Rewrite the lines from the one containing "At what (x,y)" through the end of the records, swapping "Identify the location of" for "Find the position of" and keeping everything else the same. Omit the pictures from your answer.

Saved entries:

+ + +

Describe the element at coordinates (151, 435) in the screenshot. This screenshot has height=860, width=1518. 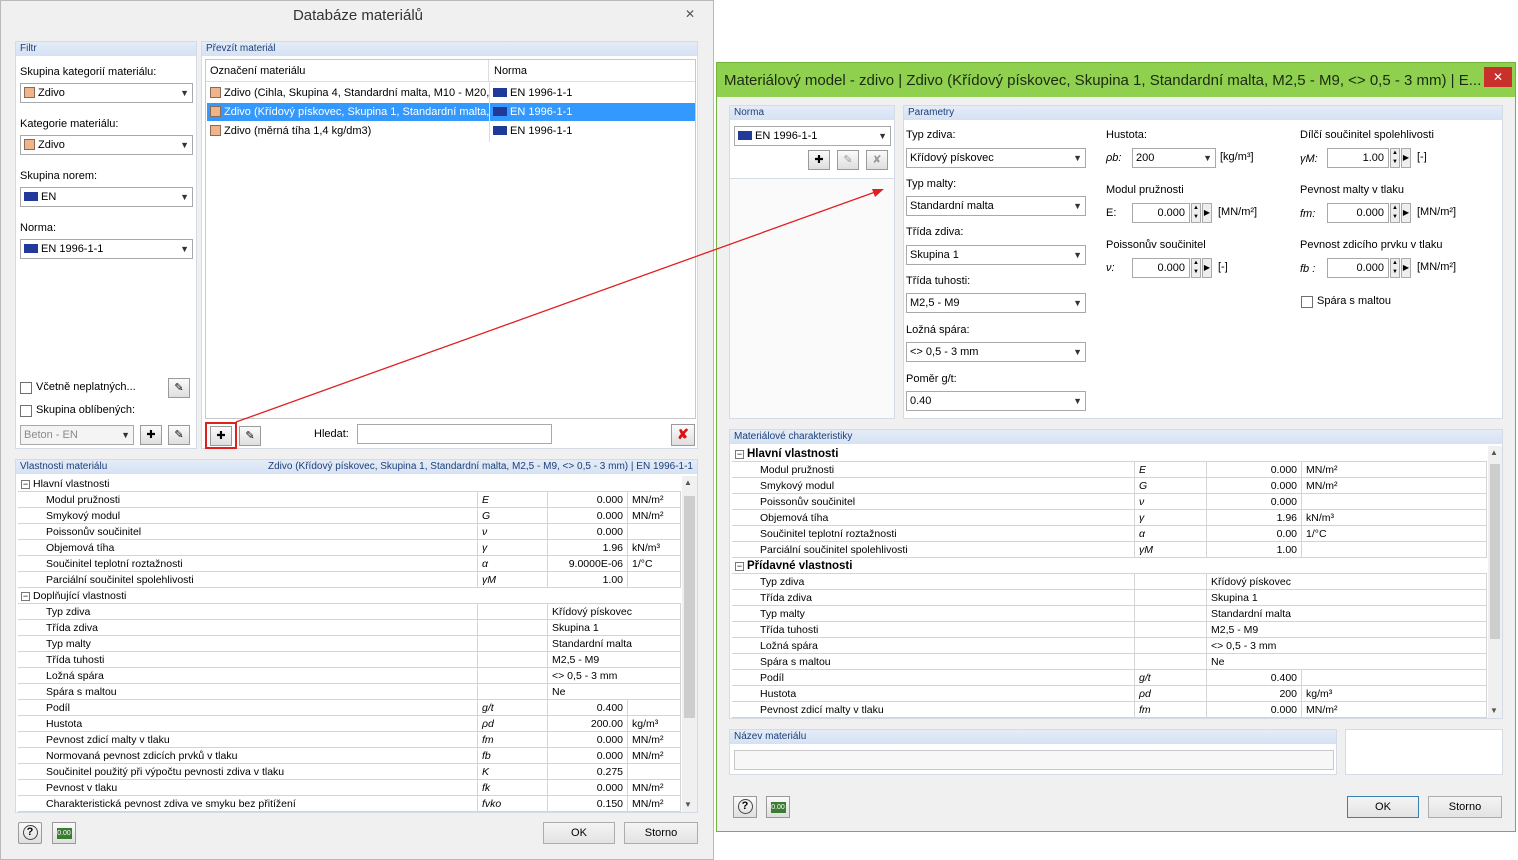
I see `new-favorite-button: ✚` at that location.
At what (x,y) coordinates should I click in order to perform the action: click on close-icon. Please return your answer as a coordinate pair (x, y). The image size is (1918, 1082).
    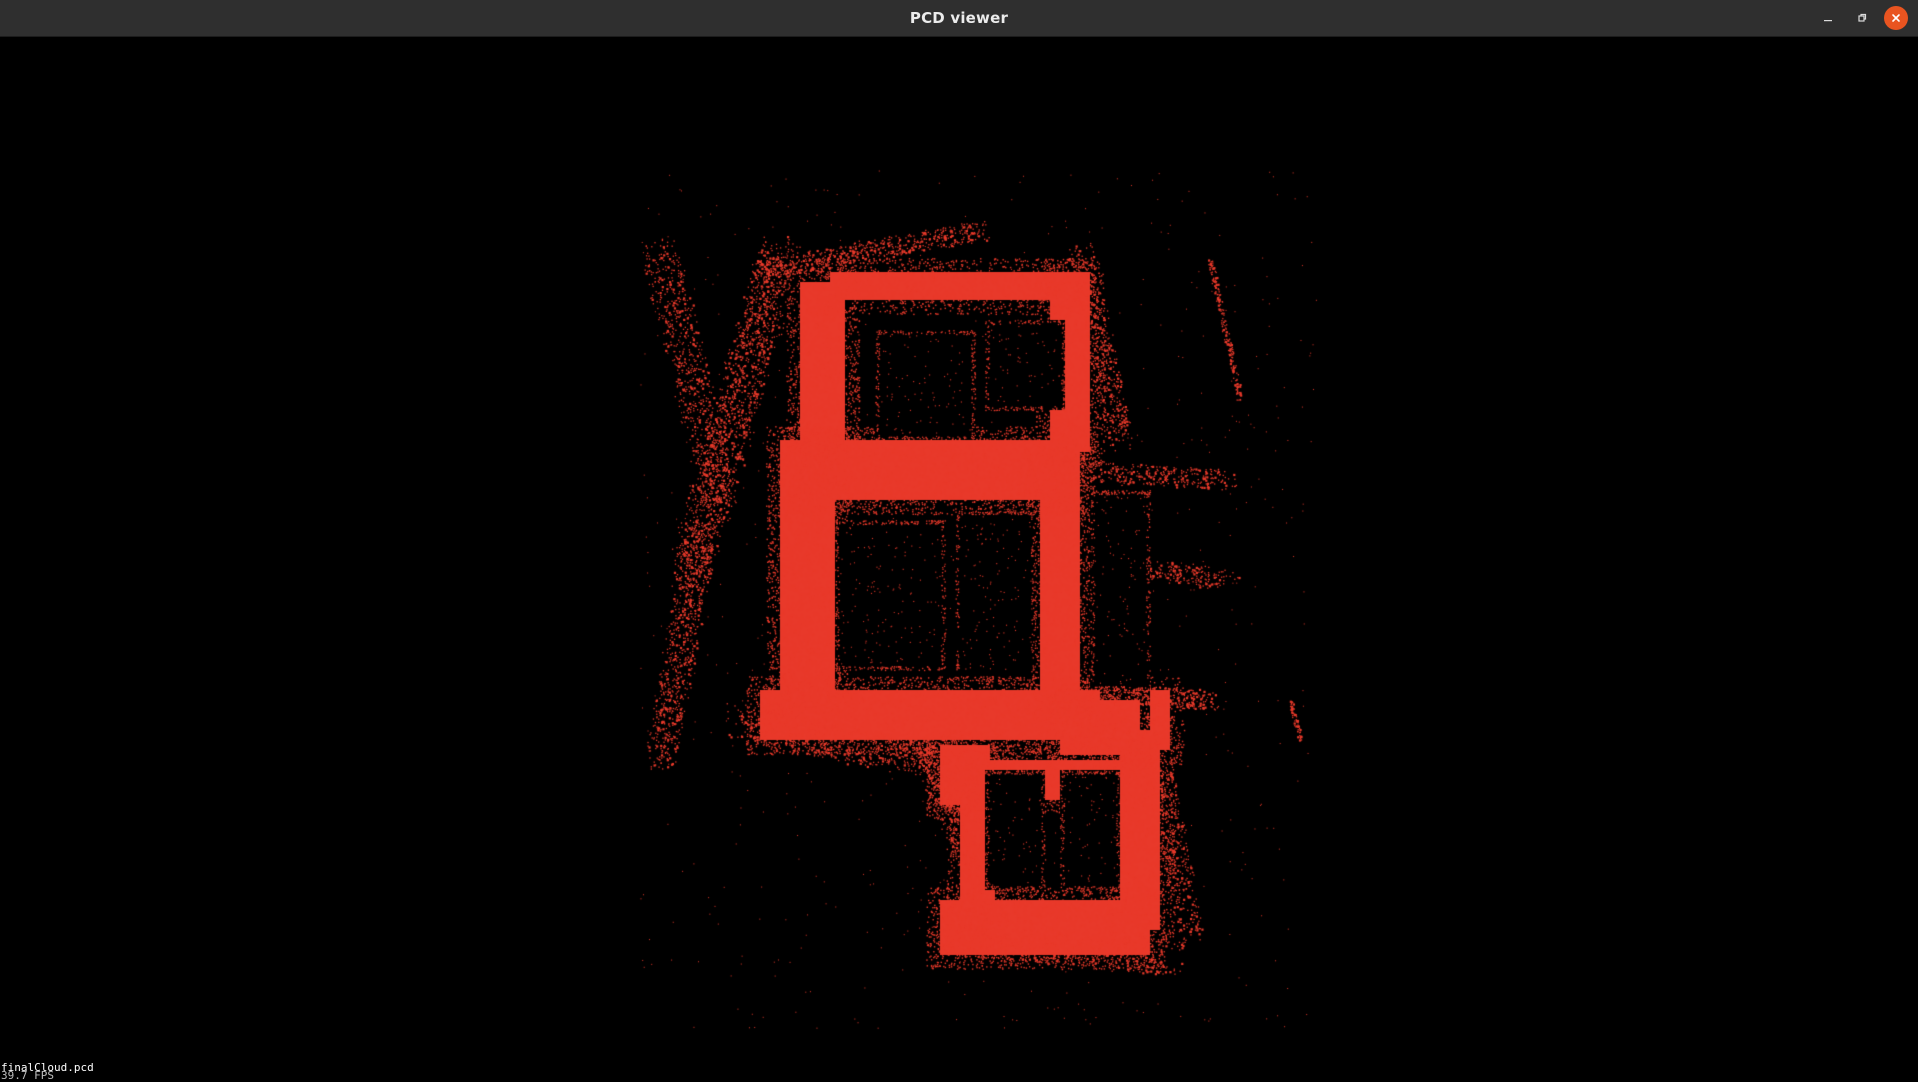
    Looking at the image, I should click on (1896, 18).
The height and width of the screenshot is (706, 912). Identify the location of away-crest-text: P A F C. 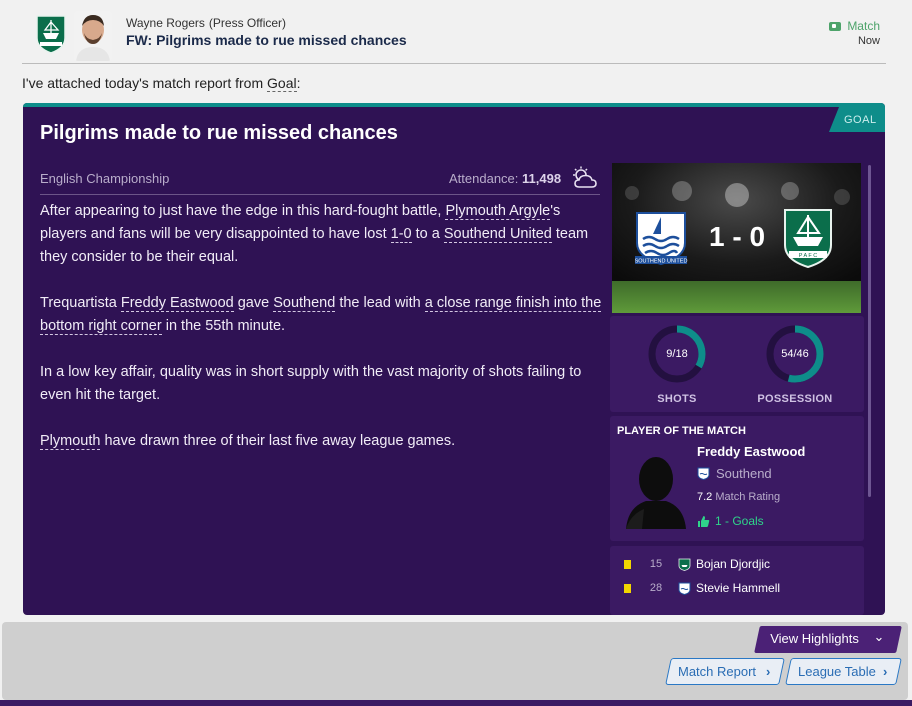
(808, 256).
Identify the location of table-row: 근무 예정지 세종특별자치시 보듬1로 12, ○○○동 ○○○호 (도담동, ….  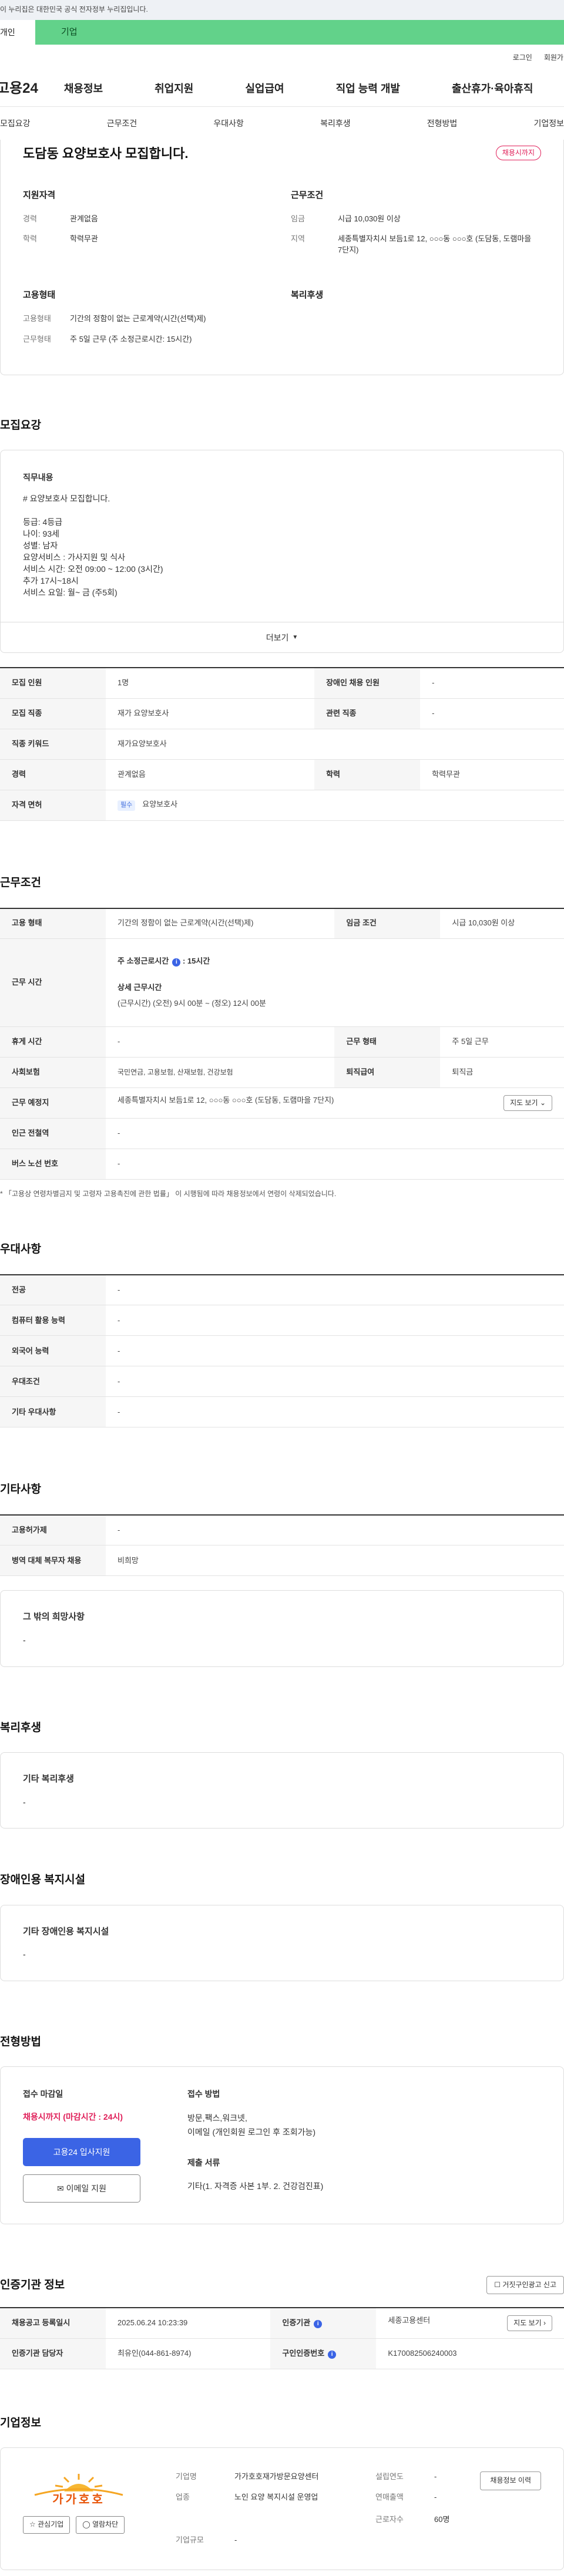
(282, 1103).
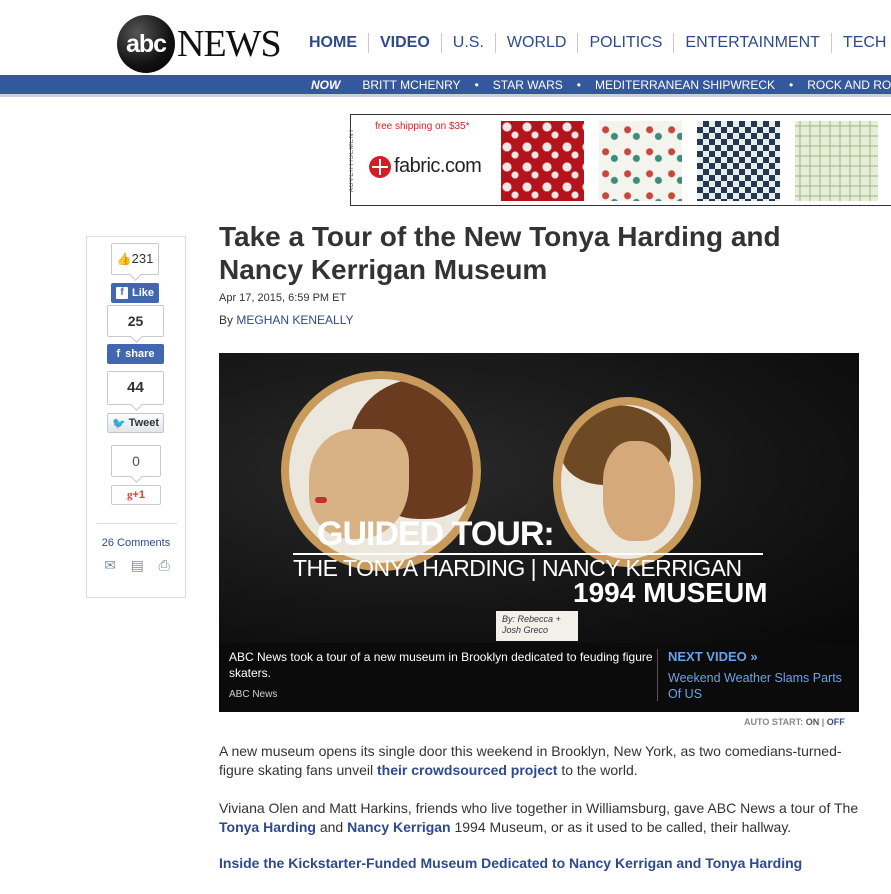 This screenshot has height=894, width=891. I want to click on ad-offer: free shipping on $35*, so click(422, 126).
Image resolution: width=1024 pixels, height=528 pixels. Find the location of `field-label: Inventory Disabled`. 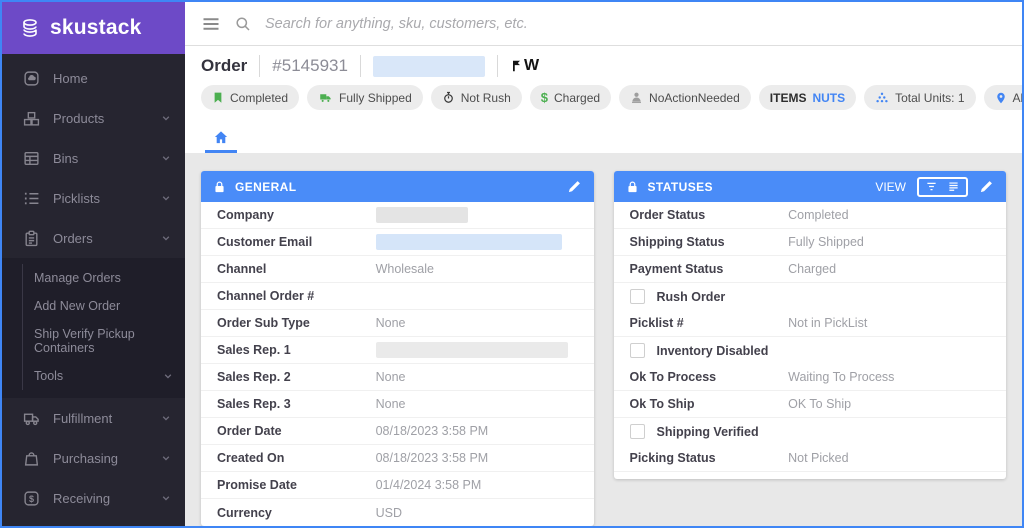

field-label: Inventory Disabled is located at coordinates (712, 350).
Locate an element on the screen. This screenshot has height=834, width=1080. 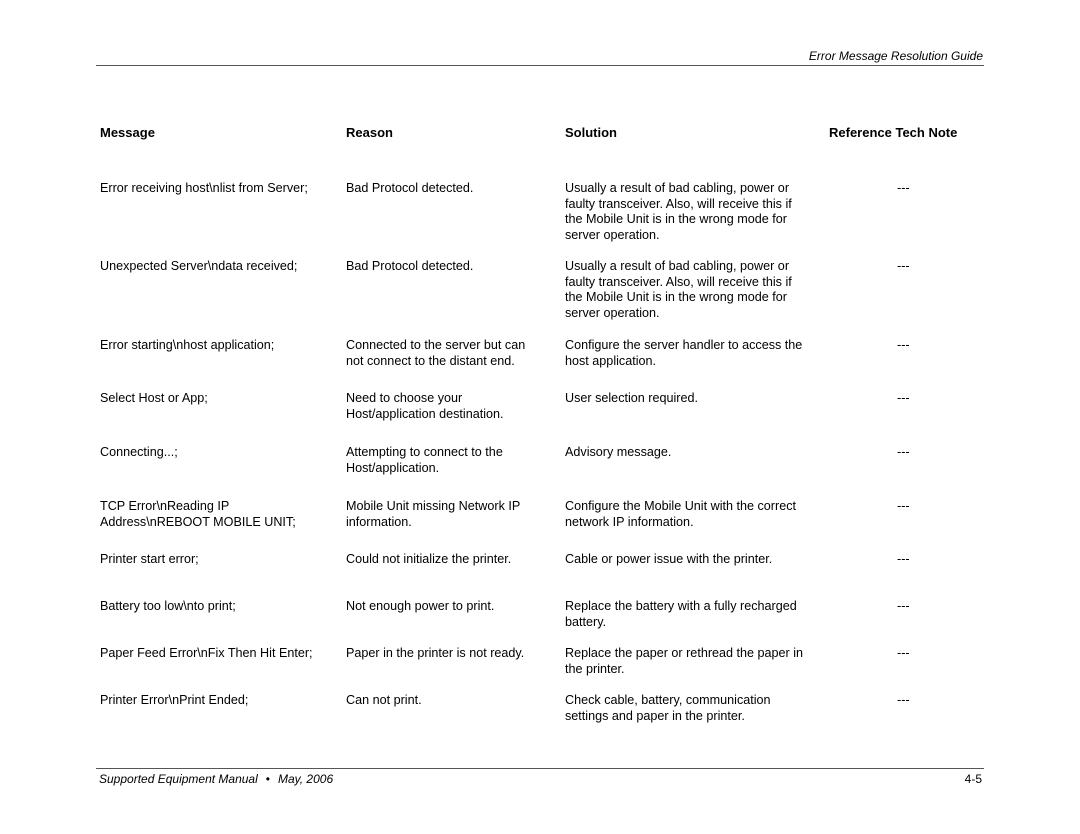
cell-solution: Advisory message. is located at coordinates (700, 453).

+ + +

EXERCISE ANSWER:
At what (x,y) coordinates should I click in order to perform the action: click on close-icon. Please return your answer as a coordinate pair (x, y). The image size is (1918, 1082).
    Looking at the image, I should click on (1896, 18).
The height and width of the screenshot is (706, 912). Find the position of away-crest-text: P A F C. 
(808, 256).
Find the position of table-row: 근무 예정지 세종특별자치시 보듬1로 12, ○○○동 ○○○호 (도담동, ….  
(282, 1103).
 This screenshot has height=894, width=891. I want to click on ad-offer: free shipping on $35*, so click(422, 126).
Image resolution: width=1024 pixels, height=528 pixels. Find the location of `field-label: Inventory Disabled`. 

field-label: Inventory Disabled is located at coordinates (712, 350).
Locate an element on the screen. This screenshot has height=834, width=1080. 
cell-solution: Advisory message. is located at coordinates (700, 453).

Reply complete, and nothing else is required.